* DESCRIPTION OF THE TASK:
Which lines in the material below contain the word "Where", with case counting? Return each of those lines in full.
--- START ---
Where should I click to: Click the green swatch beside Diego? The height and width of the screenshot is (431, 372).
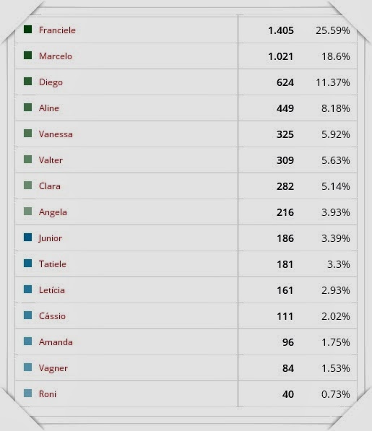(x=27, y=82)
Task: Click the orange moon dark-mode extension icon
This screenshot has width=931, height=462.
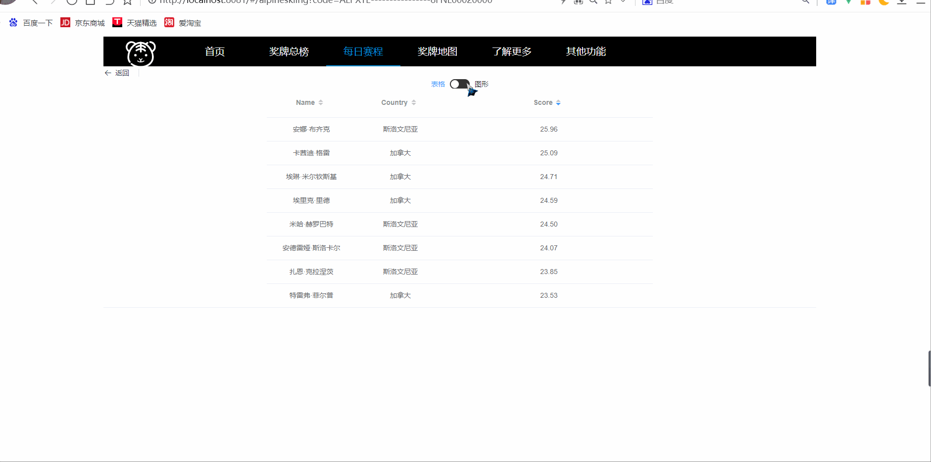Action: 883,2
--- END ---
--- START ---
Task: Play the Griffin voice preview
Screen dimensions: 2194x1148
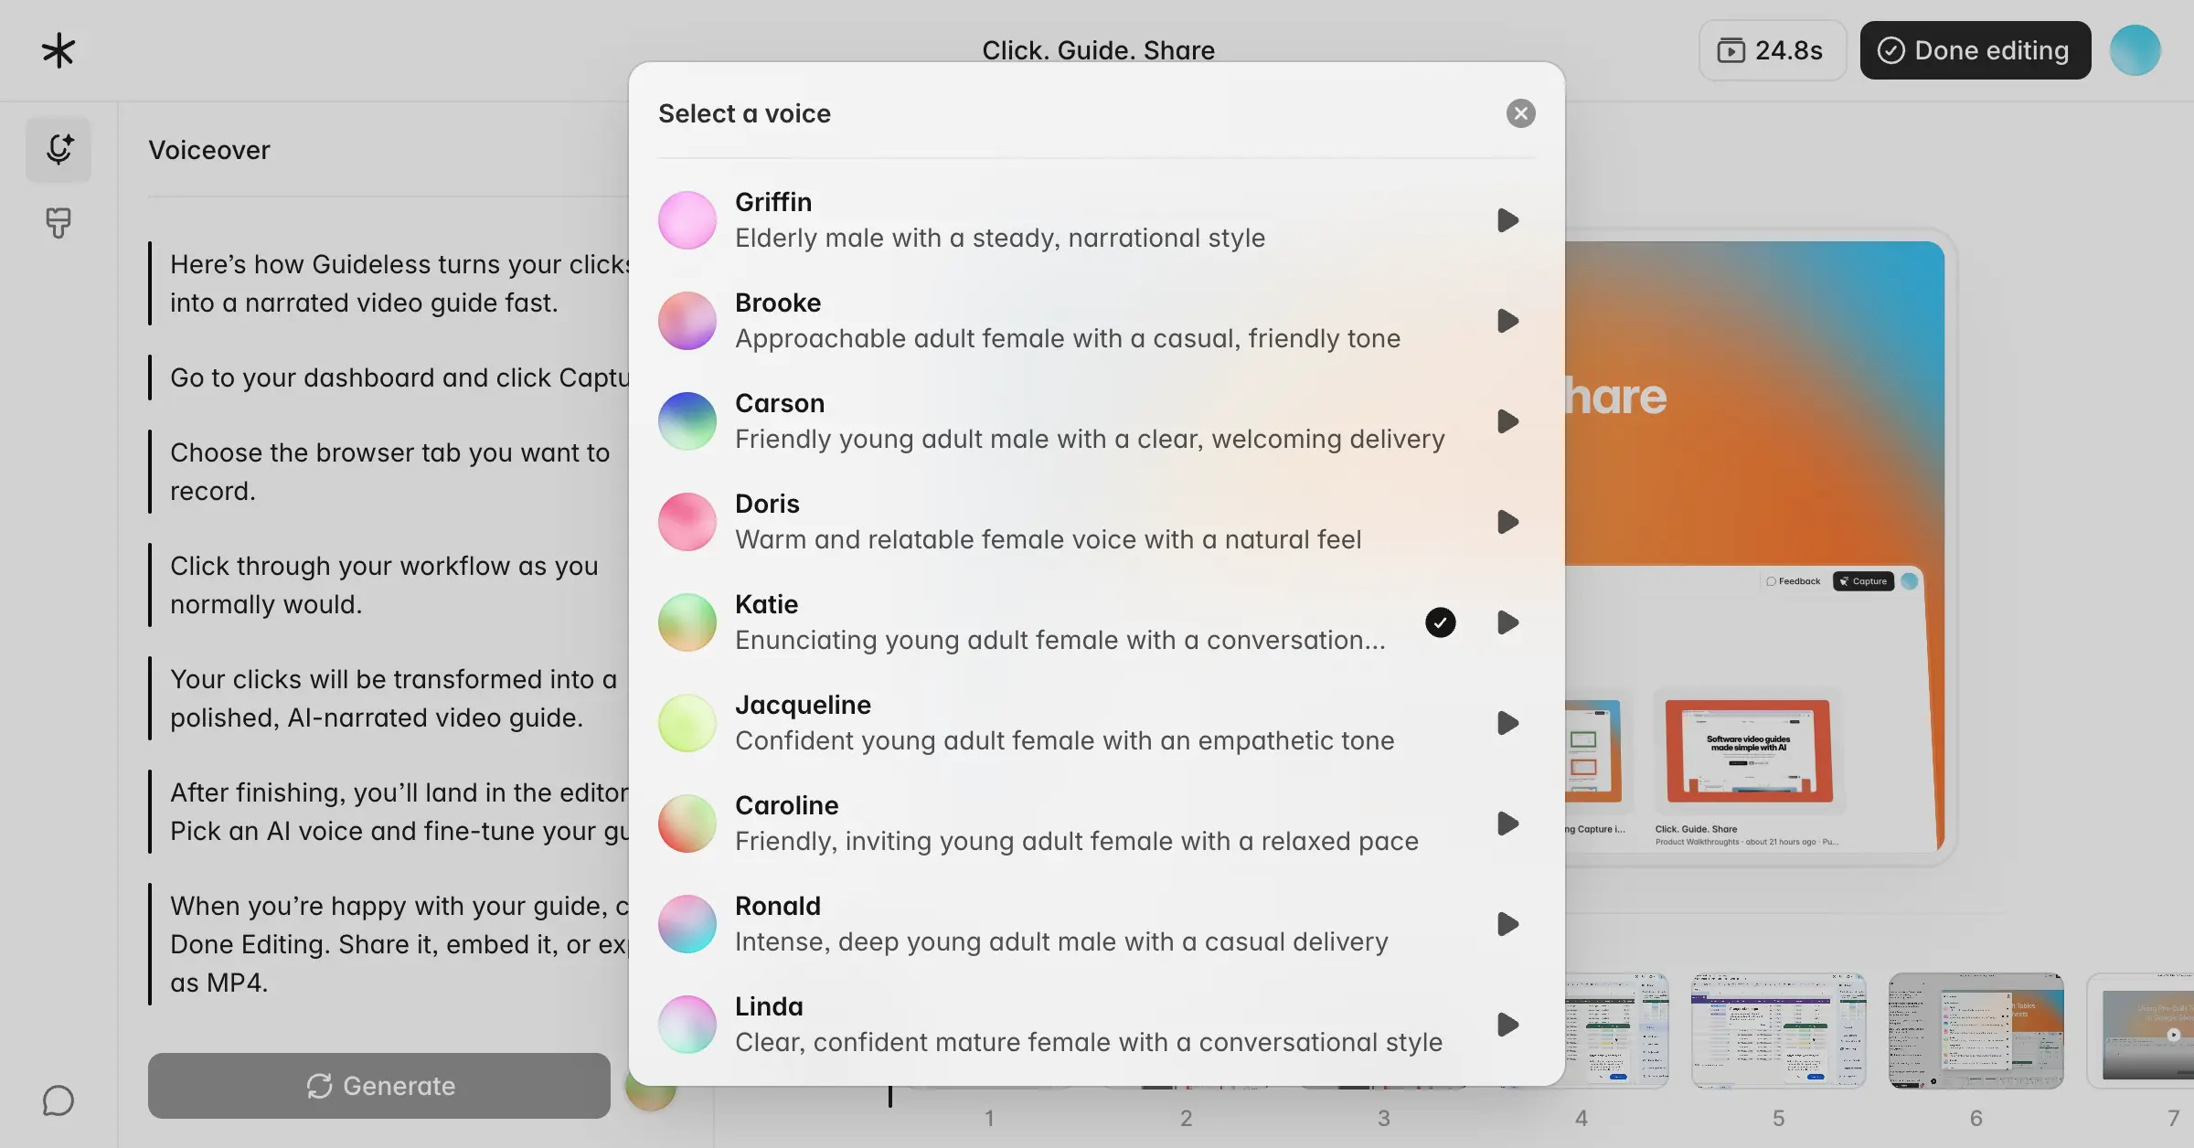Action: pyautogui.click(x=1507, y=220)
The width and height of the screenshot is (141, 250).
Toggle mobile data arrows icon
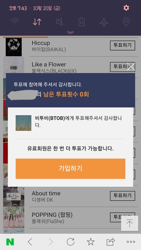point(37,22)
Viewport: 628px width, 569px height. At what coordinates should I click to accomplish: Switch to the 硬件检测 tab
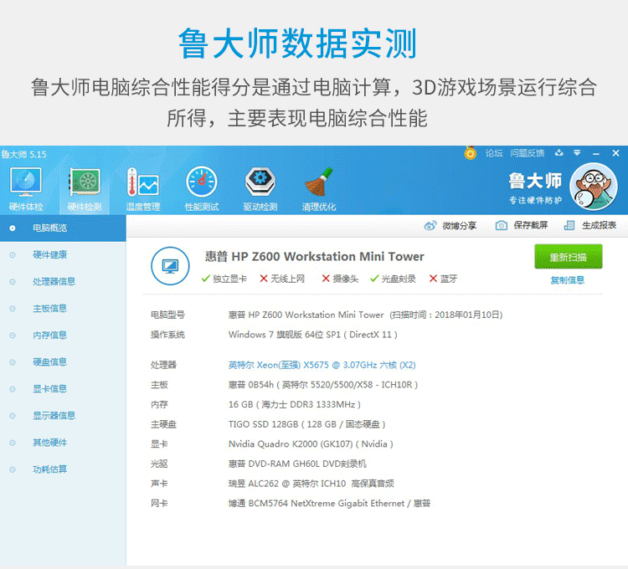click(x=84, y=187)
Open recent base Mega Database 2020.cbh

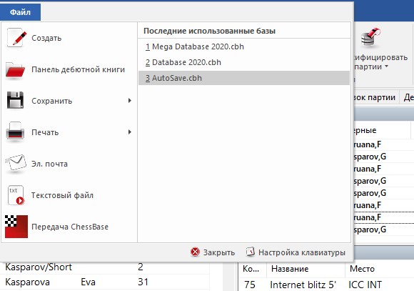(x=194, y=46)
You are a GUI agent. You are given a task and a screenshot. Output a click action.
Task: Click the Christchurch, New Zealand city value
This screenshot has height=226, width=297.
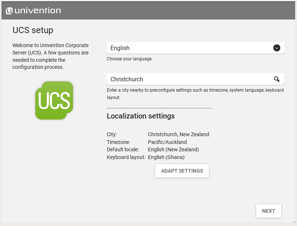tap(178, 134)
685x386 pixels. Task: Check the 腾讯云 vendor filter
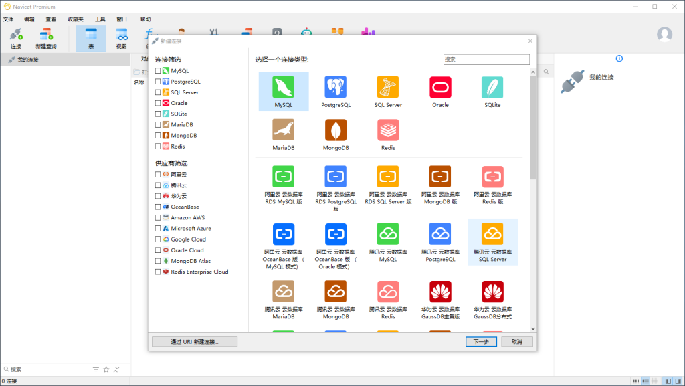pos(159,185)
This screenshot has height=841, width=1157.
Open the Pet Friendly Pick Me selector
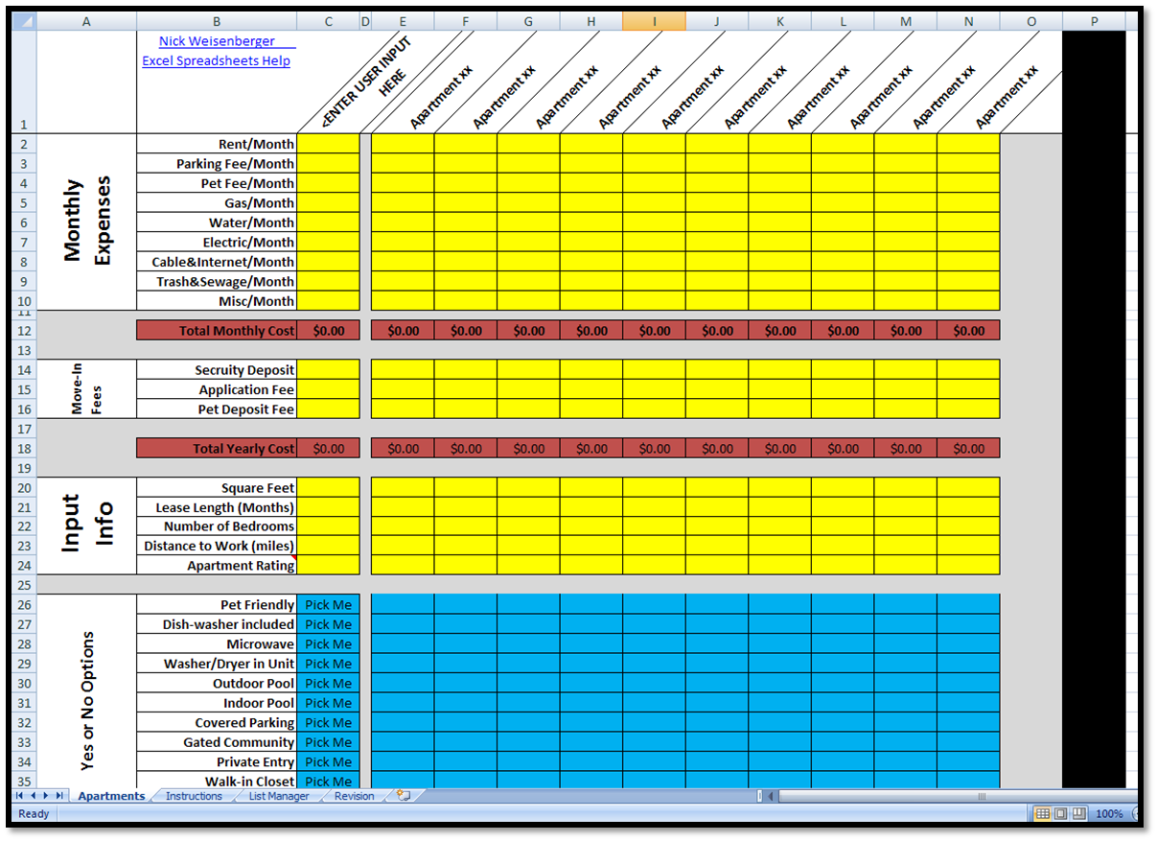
--- END ---
--- START ---
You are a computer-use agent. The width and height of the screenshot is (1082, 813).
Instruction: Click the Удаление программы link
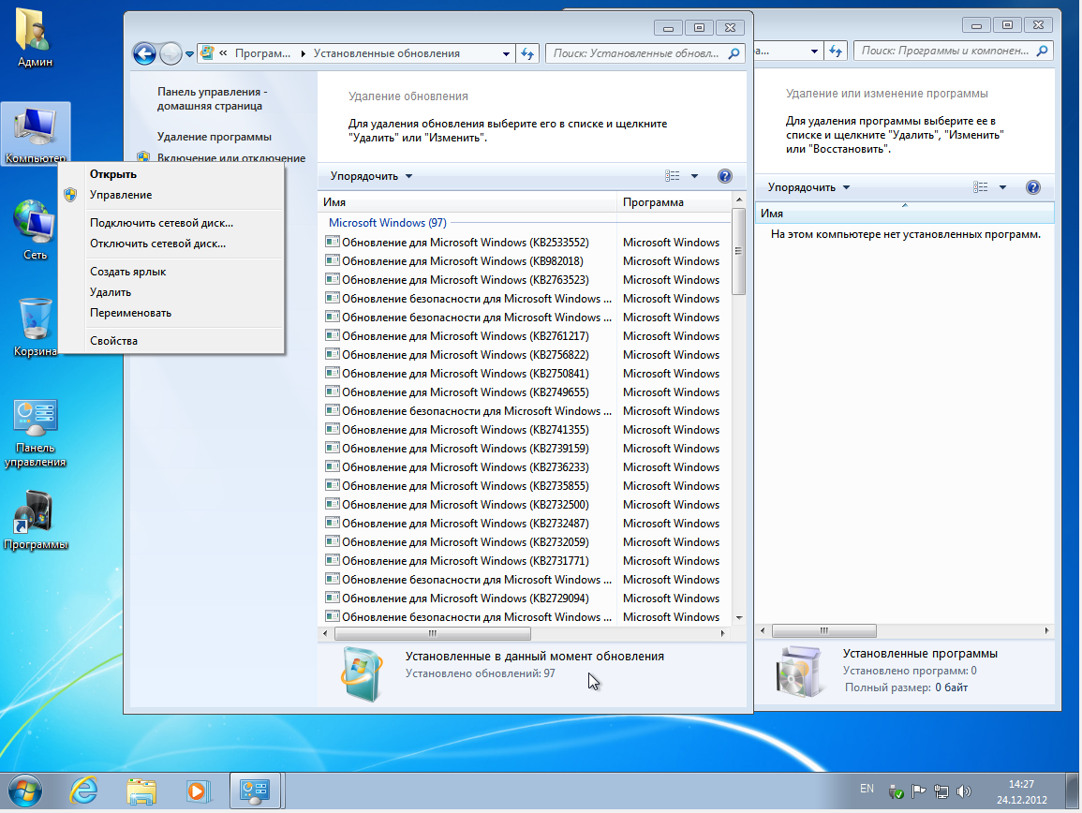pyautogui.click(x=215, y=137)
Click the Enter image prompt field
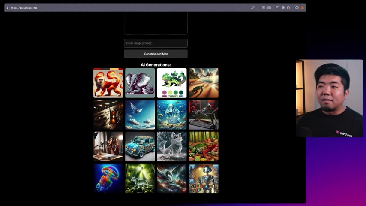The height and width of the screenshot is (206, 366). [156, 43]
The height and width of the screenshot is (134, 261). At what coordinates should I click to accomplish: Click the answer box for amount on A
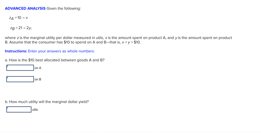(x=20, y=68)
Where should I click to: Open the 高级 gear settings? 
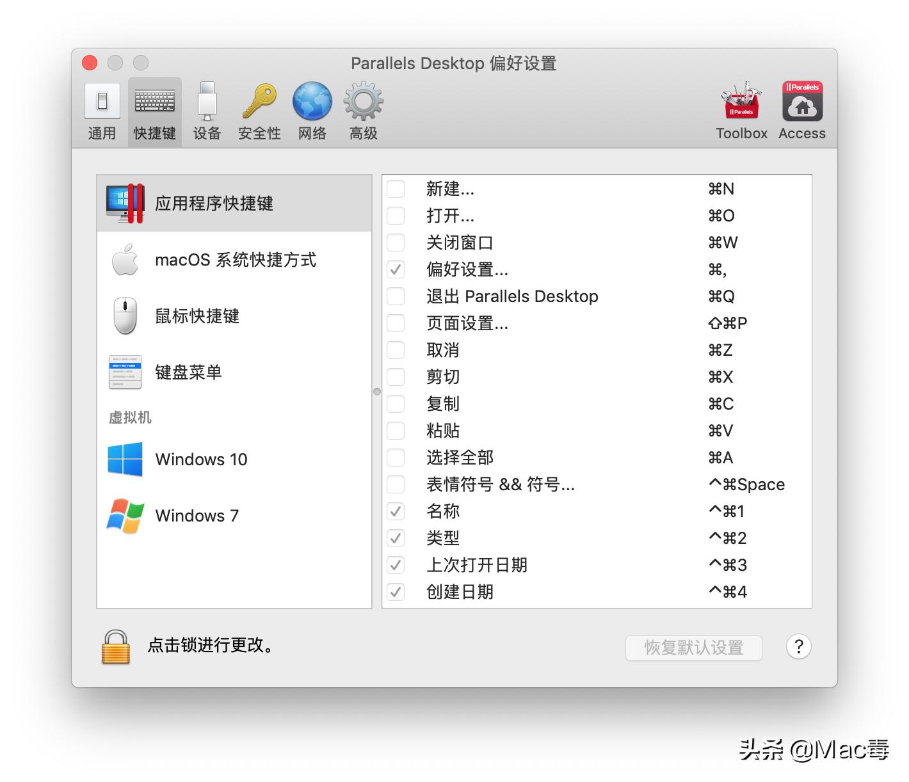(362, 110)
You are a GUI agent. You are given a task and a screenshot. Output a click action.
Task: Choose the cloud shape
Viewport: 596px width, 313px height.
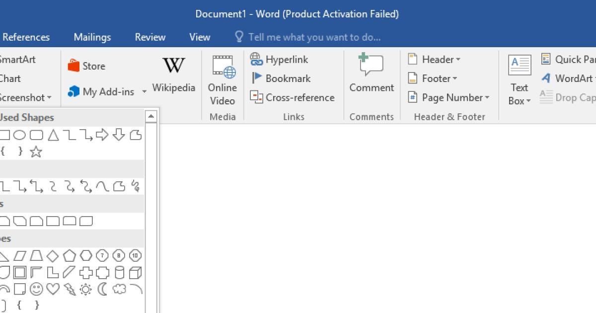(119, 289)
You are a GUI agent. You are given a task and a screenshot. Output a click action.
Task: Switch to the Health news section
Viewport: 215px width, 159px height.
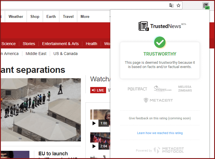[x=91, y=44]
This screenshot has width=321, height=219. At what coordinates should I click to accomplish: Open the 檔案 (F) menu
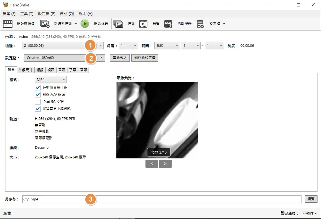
--- END ---
* TASK OUTPUT:
Where should I click to: Click the green swatch beside Diego? The height and width of the screenshot is (431, 372).
Where should I click to: Open the 高级 gear settings? 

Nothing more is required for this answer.